→ WHAT YOU NEED TO DO
Please copy exactly the line that contains "Task: Click the Analytics logo icon" and every line after it through the end of the records, leaving the pictures out.

(Records from a data collection)
——————————

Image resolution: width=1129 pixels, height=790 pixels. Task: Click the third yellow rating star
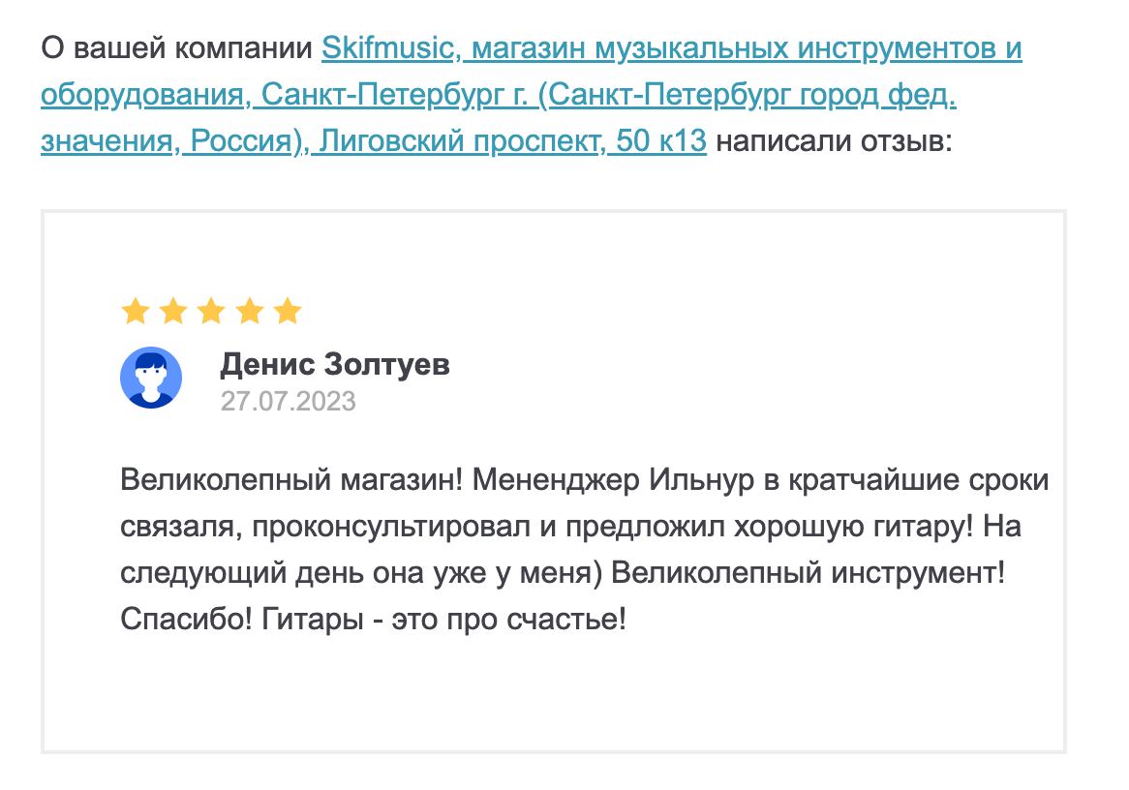click(212, 312)
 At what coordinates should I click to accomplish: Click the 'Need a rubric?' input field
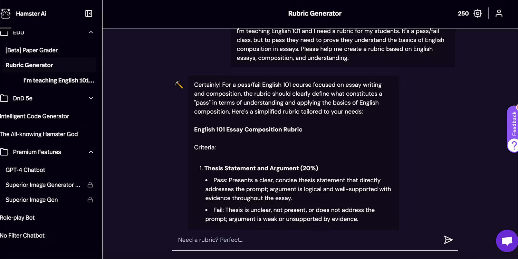(304, 240)
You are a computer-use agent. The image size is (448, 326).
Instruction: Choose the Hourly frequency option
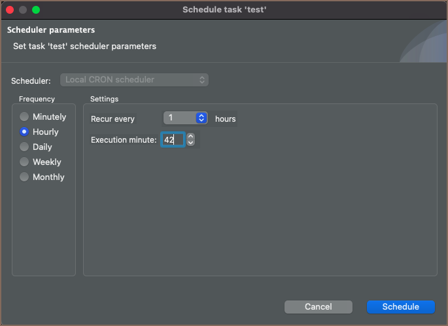pos(25,132)
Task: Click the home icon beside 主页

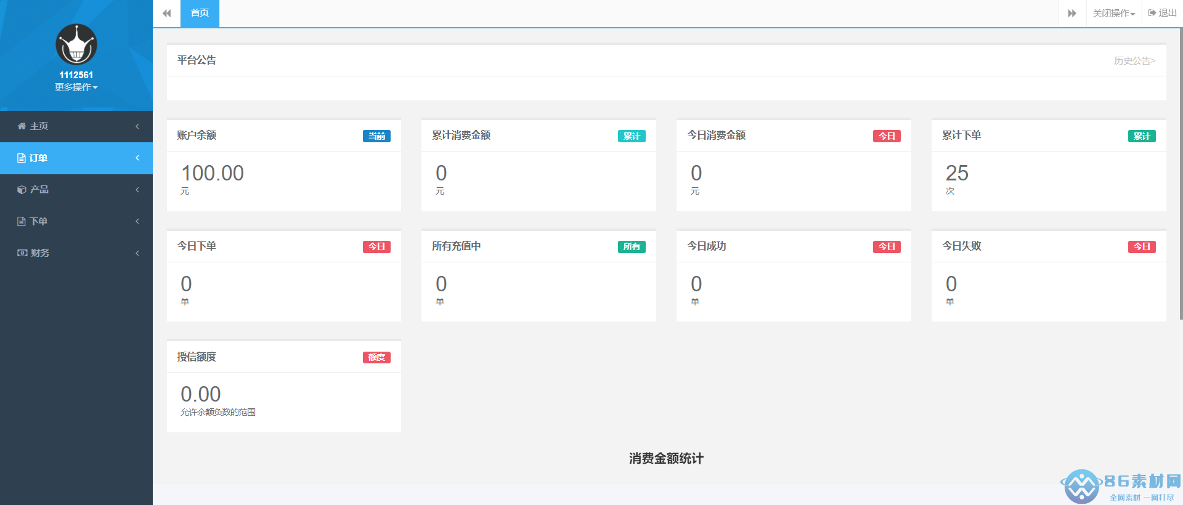Action: tap(22, 126)
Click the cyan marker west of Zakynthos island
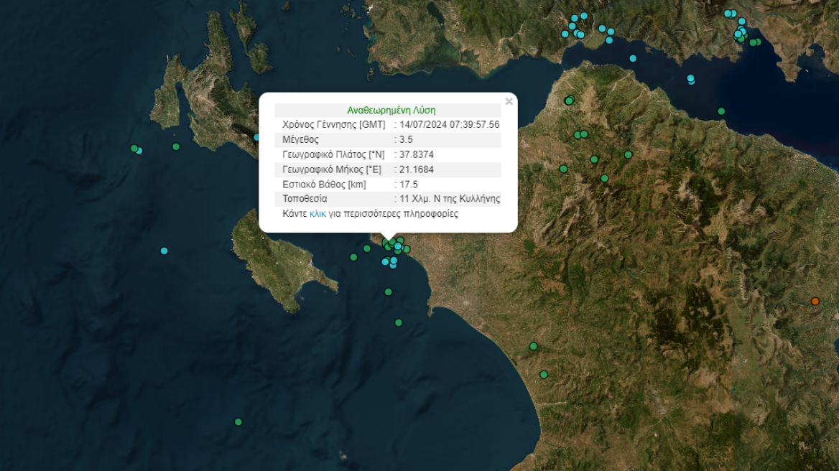Screen dimensions: 839x471 coord(163,251)
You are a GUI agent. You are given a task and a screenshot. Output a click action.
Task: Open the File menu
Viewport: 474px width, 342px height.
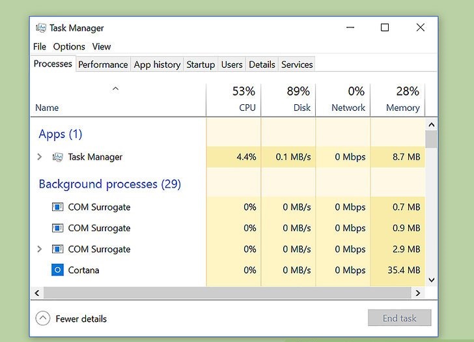tap(40, 46)
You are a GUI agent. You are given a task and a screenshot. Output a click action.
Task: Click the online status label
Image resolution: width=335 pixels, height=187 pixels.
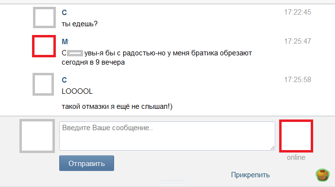pyautogui.click(x=296, y=157)
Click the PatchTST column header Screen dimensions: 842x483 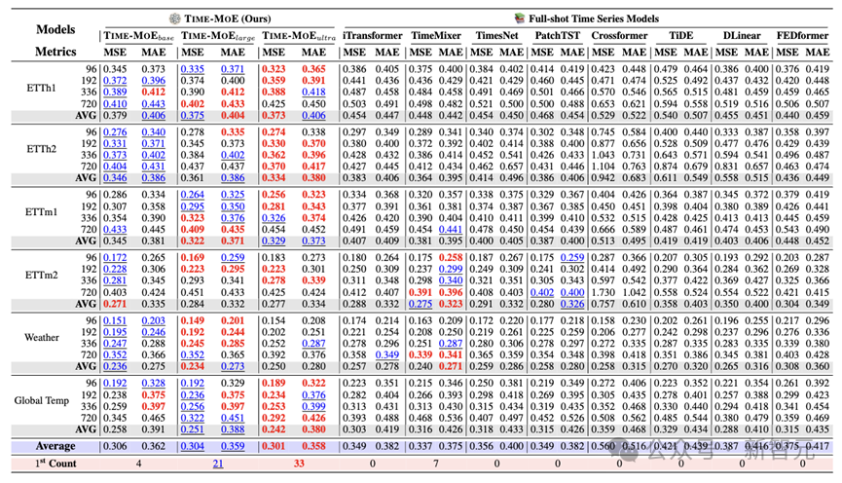click(x=551, y=35)
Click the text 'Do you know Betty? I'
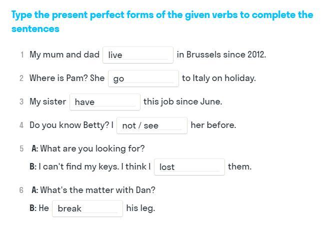 pos(72,125)
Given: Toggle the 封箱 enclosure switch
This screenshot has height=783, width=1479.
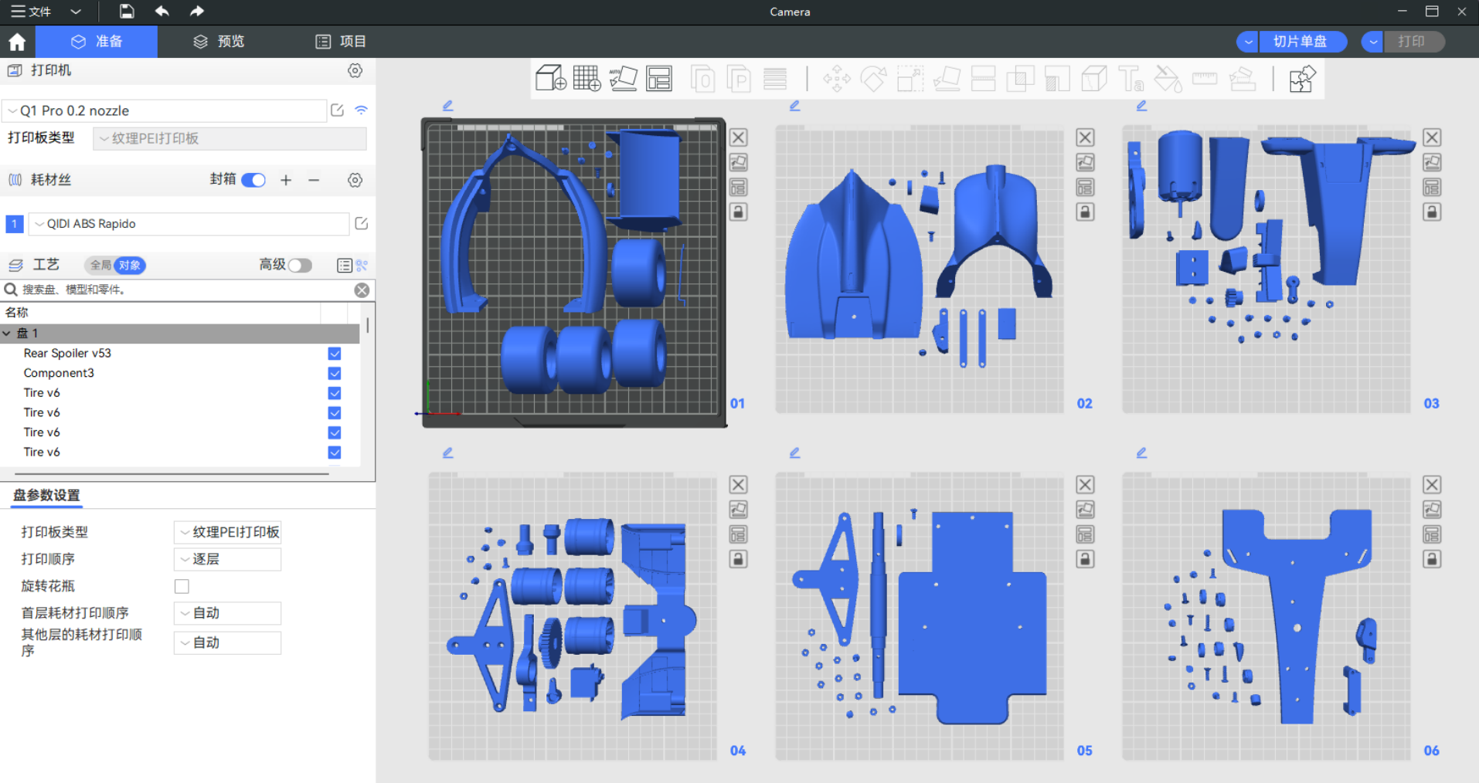Looking at the screenshot, I should point(253,180).
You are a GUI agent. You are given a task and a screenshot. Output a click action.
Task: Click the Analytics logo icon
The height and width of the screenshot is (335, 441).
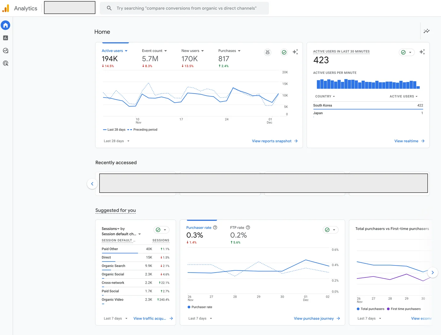point(6,8)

——————————

→ SOLUTION TO THIS PROBLEM
Task: Click the Analytics logo icon
The height and width of the screenshot is (335, 441).
point(6,8)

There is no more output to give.